Ik ben zojuist verdronken

De bel gaat.

Als ik de hal inloop zie ik haar staan. Een lange, slanke vrouw met blond haar, roze lippenstift en een bril. Tijdens dat korte moment-van-de-eerste-indruk...

...heb ik nog de ijdele hoop dat een vrouw mij als moeder beter zal begrijpen dan een man… En dat dat helpt om de indicatie Wet langdurige zorg (Wlz) toegewezen te krijgen.

Ik loop voor haar uit, ons huis in. ‘Welkom’, zeg ik hartelijk. Ik sta naast haar in de woonkamer en zie hoe zij de ruimte in zich opneemt en beoordeelt: hier wonen beslist geen aso’s.

Het is gevaarlijk, als het er te goed uitziet. Want ik wil niet de indruk wekken dat we geen hulp nodig hebben. Maar er is ook nog zoiets als eigenwaarde. Dus ik ontvang haar niet in een bende. Dat is mijn eer te na.

Na de eerste beleefdheden en drinken inschenken (‘Wilt u koffie?’, ‘Mag het ook thee zijn?’), zitten we tegenover elkaar aan de grote tafel. Ze kijkt me aan, gaat iets achteruit zitten, slaat haar armen over elkaar, haalt adem en begint te praten.

Help, ik versta haar niet.

Mijn hele lichaam schiet in de stress en alle alarmbellen gaan af.

Ik ben mediator. Ik heb verstand van lichaamstaal en ik weet dat zij zojuist op slot gegaan is. En alles roept in mij: dit hele gesprek wordt niets. Waardoor mijn oren haar woorden wel horen, maar mijn hersenen de betekenis niet begrijpen.

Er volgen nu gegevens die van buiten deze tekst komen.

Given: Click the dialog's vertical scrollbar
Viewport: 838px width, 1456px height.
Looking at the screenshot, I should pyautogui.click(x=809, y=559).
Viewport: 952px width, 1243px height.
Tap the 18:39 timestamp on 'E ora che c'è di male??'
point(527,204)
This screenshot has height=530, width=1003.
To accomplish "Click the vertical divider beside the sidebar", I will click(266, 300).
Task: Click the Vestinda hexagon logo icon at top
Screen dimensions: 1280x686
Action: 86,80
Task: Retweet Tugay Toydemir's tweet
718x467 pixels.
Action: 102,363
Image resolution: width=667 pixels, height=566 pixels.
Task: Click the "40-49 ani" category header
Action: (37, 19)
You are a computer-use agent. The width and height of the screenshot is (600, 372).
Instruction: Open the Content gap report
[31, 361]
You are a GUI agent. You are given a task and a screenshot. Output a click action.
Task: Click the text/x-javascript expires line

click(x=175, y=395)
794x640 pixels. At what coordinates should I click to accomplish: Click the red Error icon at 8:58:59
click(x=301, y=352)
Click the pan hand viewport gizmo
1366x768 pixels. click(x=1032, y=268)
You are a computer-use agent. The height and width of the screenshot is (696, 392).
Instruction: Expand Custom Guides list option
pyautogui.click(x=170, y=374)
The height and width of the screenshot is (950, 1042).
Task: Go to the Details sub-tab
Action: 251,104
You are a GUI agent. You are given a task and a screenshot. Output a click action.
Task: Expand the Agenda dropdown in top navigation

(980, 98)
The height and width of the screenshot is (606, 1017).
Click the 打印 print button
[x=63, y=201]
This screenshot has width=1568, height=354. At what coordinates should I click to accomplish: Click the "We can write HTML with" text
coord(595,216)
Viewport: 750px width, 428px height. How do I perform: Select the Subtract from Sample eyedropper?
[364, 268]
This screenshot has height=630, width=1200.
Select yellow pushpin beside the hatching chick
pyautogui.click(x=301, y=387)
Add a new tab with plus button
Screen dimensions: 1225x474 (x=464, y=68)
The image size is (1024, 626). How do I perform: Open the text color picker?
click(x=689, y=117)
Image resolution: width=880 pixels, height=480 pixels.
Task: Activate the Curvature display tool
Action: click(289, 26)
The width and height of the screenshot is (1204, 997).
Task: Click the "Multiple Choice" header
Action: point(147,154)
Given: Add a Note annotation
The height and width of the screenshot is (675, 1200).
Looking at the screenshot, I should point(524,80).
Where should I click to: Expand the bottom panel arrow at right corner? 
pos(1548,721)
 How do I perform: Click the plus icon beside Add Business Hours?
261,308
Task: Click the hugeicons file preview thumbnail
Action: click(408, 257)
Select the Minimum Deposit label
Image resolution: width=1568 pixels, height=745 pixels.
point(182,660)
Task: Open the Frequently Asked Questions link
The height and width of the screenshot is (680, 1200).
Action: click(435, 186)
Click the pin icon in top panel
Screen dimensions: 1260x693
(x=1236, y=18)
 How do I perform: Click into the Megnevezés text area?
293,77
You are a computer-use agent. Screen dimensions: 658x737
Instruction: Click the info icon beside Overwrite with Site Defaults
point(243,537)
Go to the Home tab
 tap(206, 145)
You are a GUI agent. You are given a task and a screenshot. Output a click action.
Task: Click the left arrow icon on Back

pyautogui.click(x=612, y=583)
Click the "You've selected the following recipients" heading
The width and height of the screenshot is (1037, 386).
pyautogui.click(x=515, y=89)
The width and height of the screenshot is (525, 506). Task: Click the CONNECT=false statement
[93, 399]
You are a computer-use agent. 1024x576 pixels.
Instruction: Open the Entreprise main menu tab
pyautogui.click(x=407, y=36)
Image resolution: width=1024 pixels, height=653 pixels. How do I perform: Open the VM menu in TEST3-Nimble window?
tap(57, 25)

‘Sorry,’ onderbreek ik haar. ‘Ik hoorde u even niet. Kunt u het alstublieft nog een keer zeggen?’

Oh shit, ik moet huilen.

Opeens ben ik zó kwaad! Dat ik in deze situatie zit. Dit gesprek moet voeren en op deze manier behandeld wordt. Ik heb niet gevraagd om een gehandicapt kind; maar ik heb het wel! En ik heb hulp nodig! Mijn kind heeft hulp nodig! Ons gezin heeft hulp nodig! We leven al jaren op het minimum van het minimum, omdat mijn man hartpatiënt is en ik bijna geen tijd heb om te werken. Omdat ik zo druk ben met mijn kind. We kunnen meer hulp met geen mogelijkheid zelf betalen.

Dus help!!!

Help, alsjeblieft!!!

En dan begint ze opnieuw. Ik spits mijn oren en zet alle zeilen bij om de inhoud van wat ze zegt te begrijpen.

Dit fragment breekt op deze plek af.